- _WHAT THE EXERCISE ASKS_:
In your copy, reproduce each entry exactly and include no picture.

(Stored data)

···

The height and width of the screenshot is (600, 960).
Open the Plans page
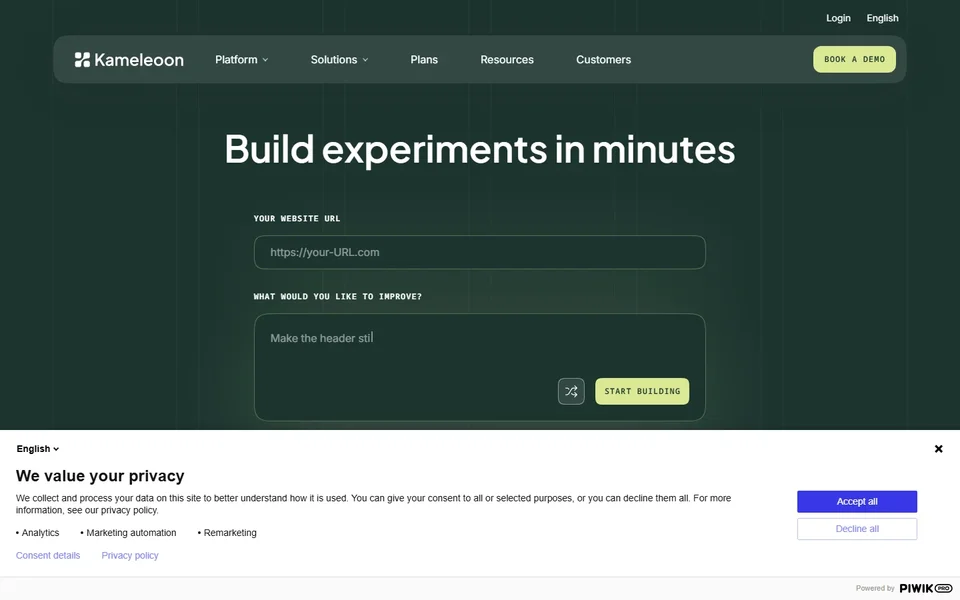(424, 59)
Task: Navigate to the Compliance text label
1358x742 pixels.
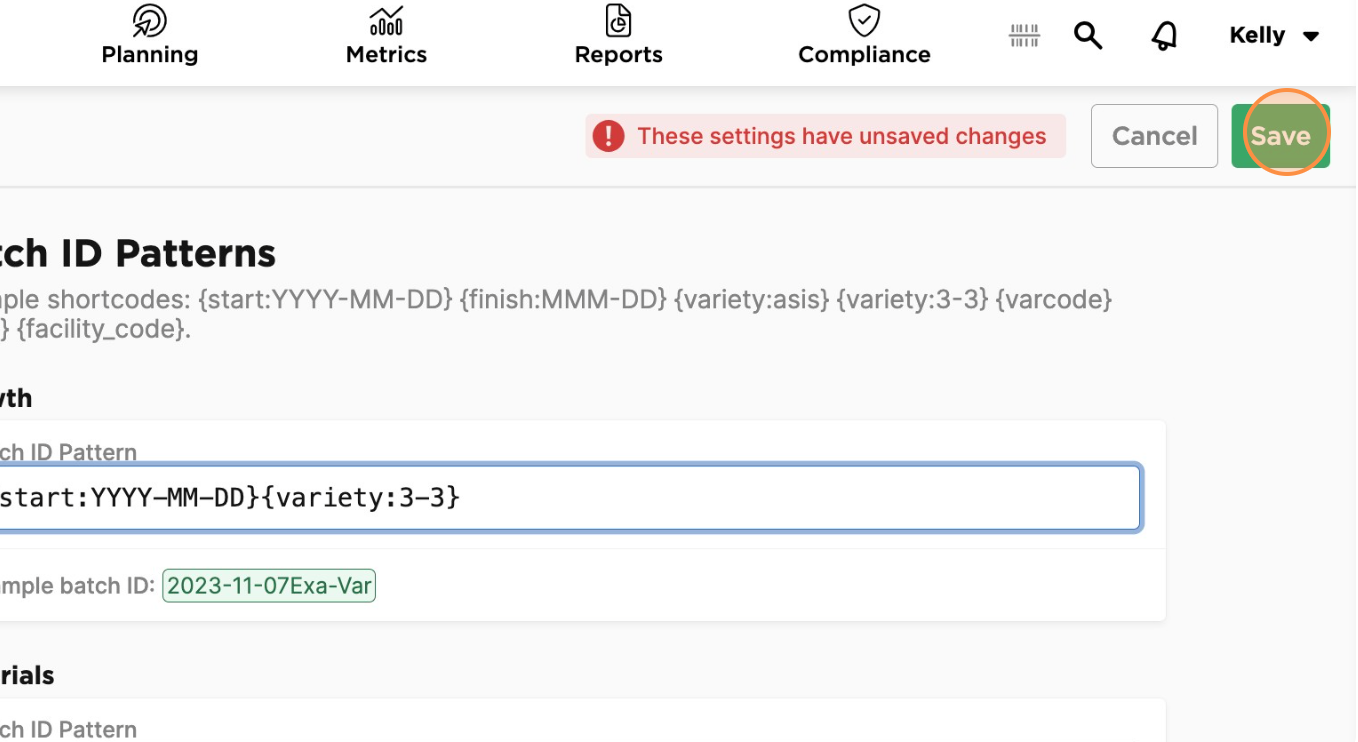Action: (x=864, y=54)
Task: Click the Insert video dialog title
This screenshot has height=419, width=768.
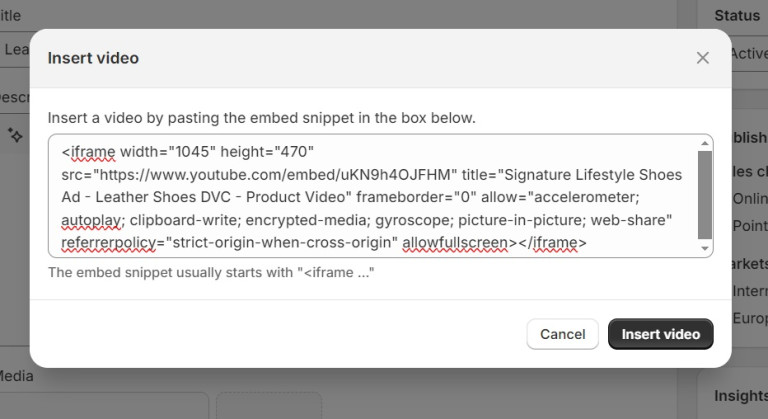Action: [x=93, y=58]
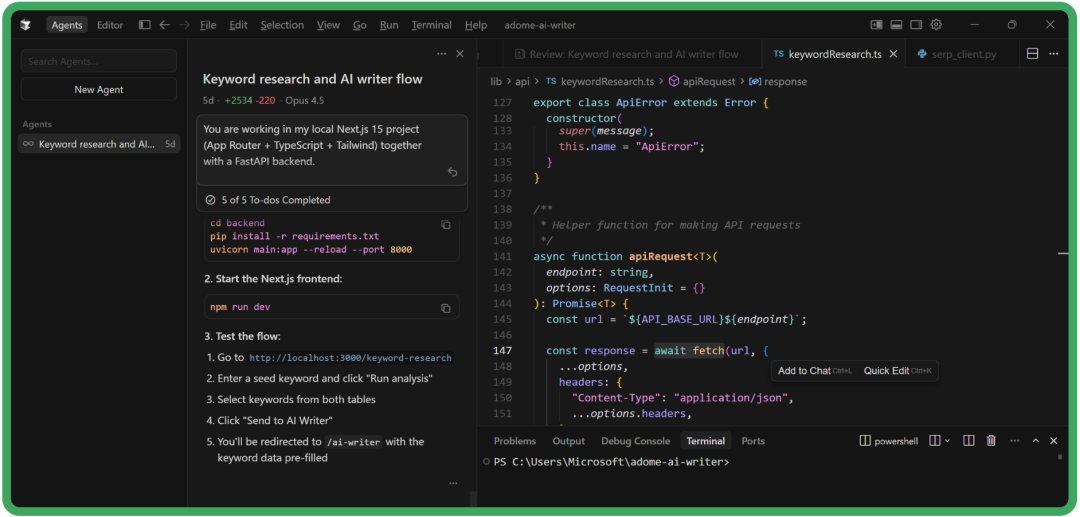Open settings with the gear icon

[x=937, y=25]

···

- _OUTPUT FOR THIS EXERCISE_:
The height and width of the screenshot is (600, 960).
Open the Plans page
(424, 59)
Task: Navigate to the Compliance text label
1358x742 pixels.
Action: (x=864, y=54)
Task: Click the Insert video dialog title
This screenshot has height=419, width=768.
Action: [x=93, y=58]
Open settings with the gear icon

[x=937, y=25]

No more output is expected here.